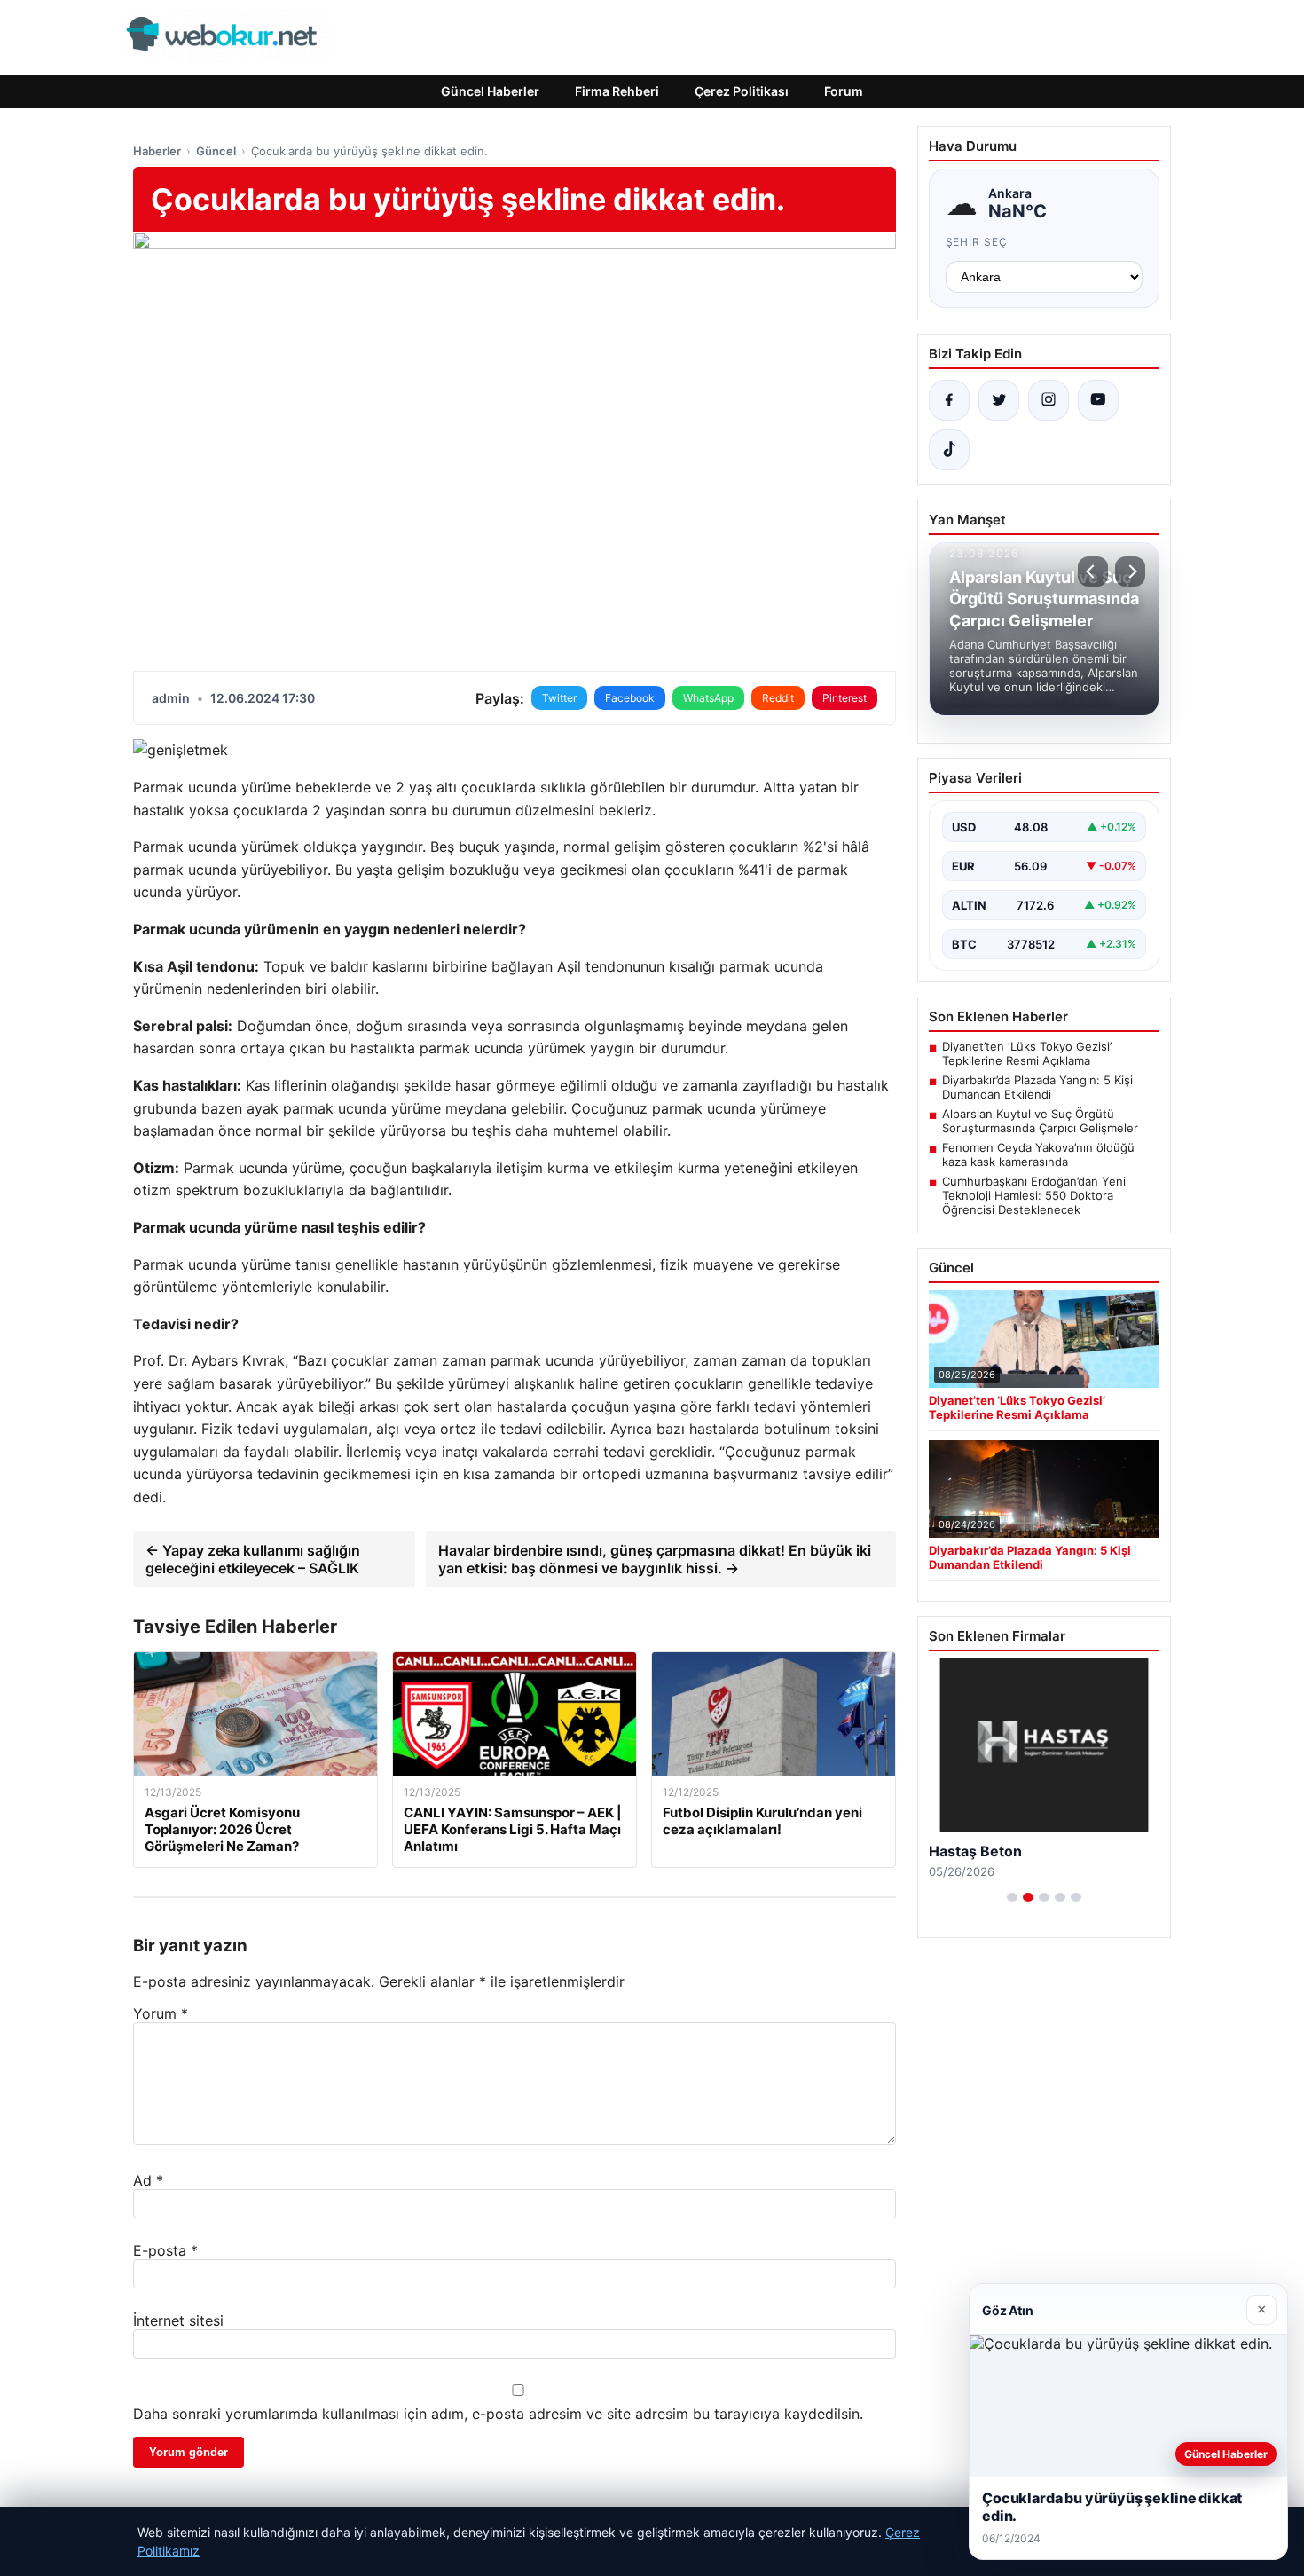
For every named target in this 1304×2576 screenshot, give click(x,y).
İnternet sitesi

^^^^

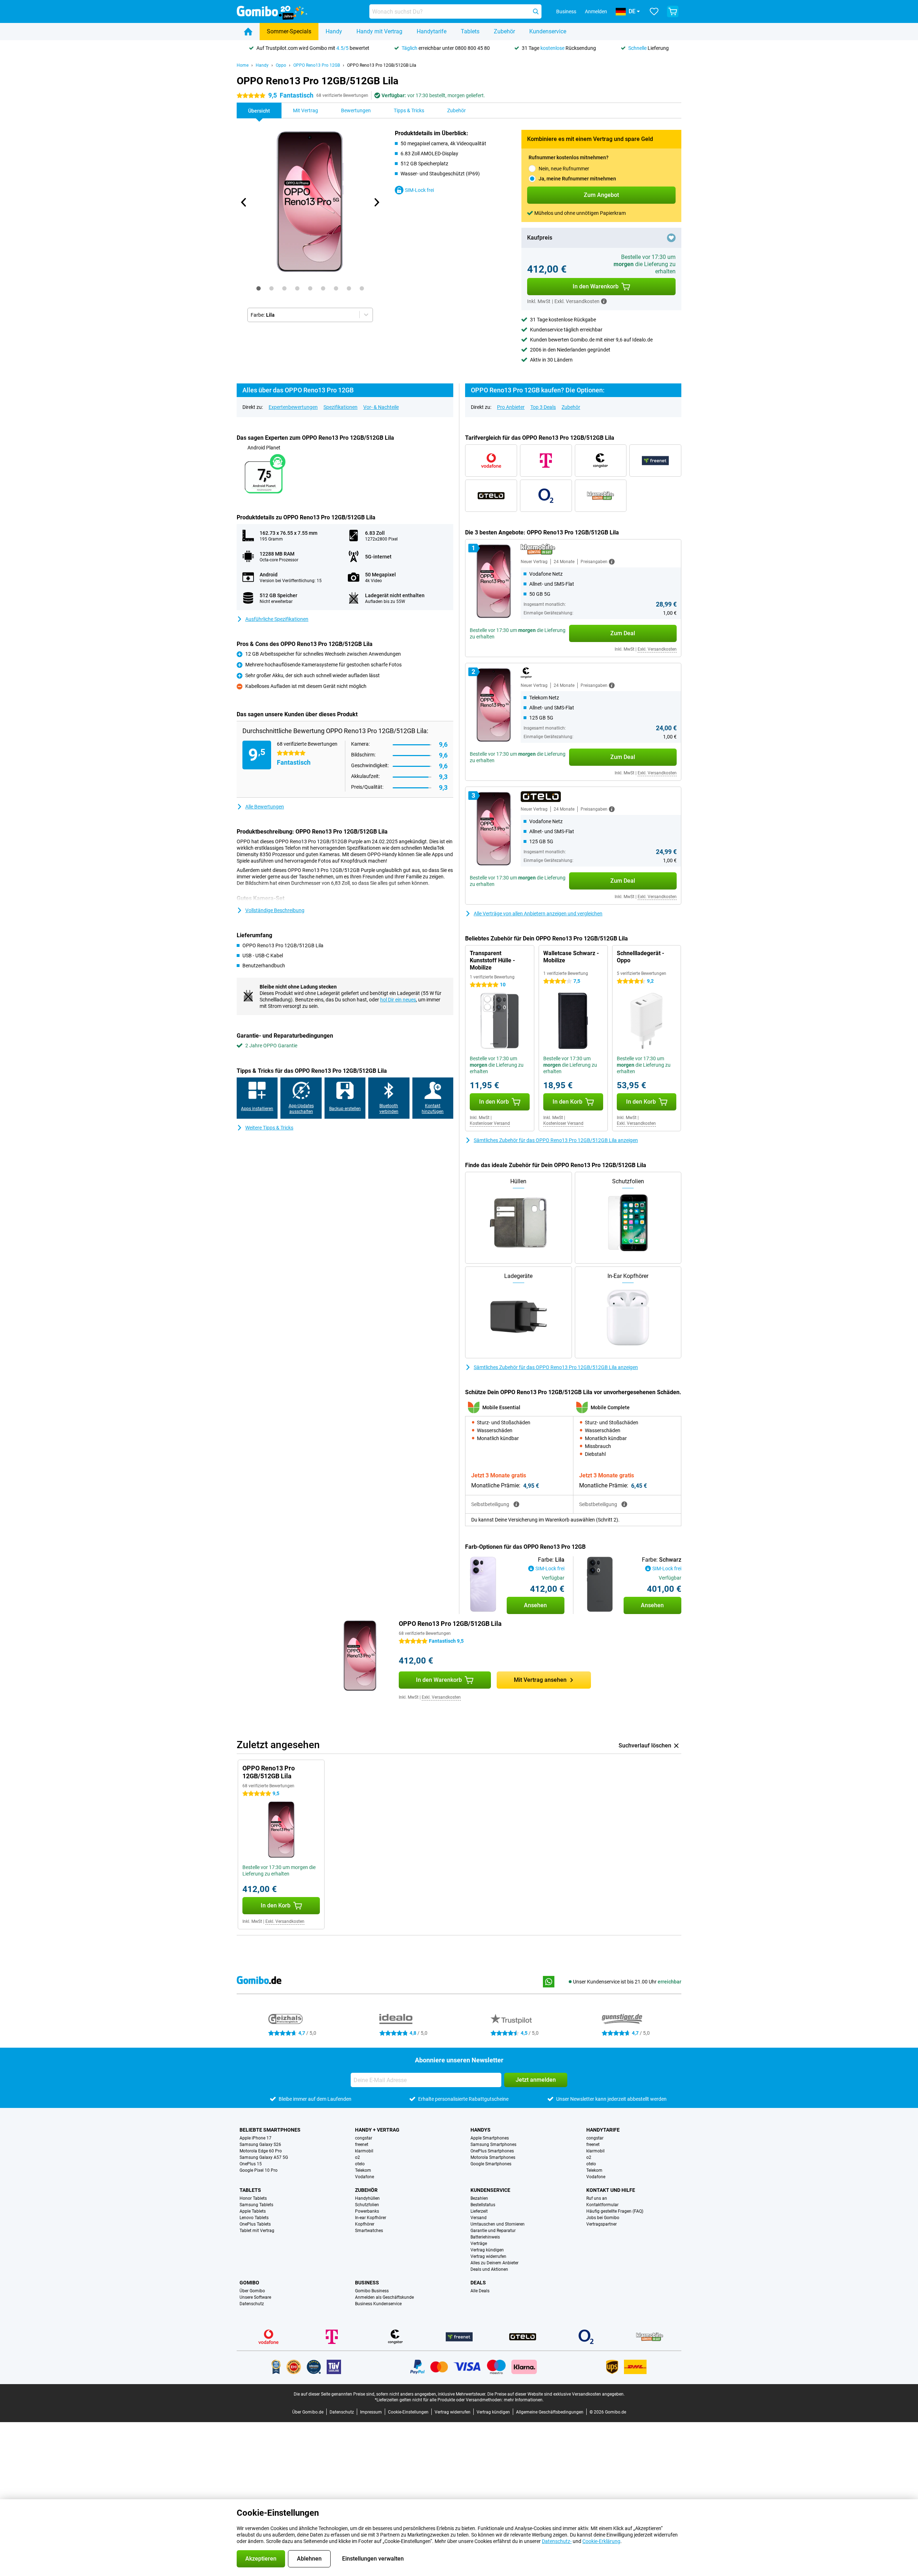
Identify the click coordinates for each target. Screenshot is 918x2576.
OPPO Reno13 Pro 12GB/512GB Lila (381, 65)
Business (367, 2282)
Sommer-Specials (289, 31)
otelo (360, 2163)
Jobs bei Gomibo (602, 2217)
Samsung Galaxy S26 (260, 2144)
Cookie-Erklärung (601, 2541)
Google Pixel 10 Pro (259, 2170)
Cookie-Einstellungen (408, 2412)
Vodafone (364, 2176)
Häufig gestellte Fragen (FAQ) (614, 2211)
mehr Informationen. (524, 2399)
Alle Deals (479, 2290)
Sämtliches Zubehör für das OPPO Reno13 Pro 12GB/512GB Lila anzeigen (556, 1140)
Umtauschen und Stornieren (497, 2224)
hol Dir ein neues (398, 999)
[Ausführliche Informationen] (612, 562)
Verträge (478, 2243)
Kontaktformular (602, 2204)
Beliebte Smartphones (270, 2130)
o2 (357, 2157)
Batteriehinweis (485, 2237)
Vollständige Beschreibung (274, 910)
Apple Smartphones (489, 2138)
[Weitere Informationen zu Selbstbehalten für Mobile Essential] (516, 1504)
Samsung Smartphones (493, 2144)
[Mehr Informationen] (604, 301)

^^^^

Exercise details: Please write out, exactly as they appear above, only the lines in the stretch from the line with "o2 (357, 2157)" through the line with "[Mehr Informationen] (604, 301)".

Solution:
o2 (357, 2157)
Batteriehinweis (485, 2237)
Vollständige Beschreibung (274, 910)
Apple Smartphones (489, 2138)
[Weitere Informationen zu Selbstbehalten für Mobile Essential] (516, 1504)
Samsung Smartphones (493, 2144)
[Mehr Informationen] (604, 301)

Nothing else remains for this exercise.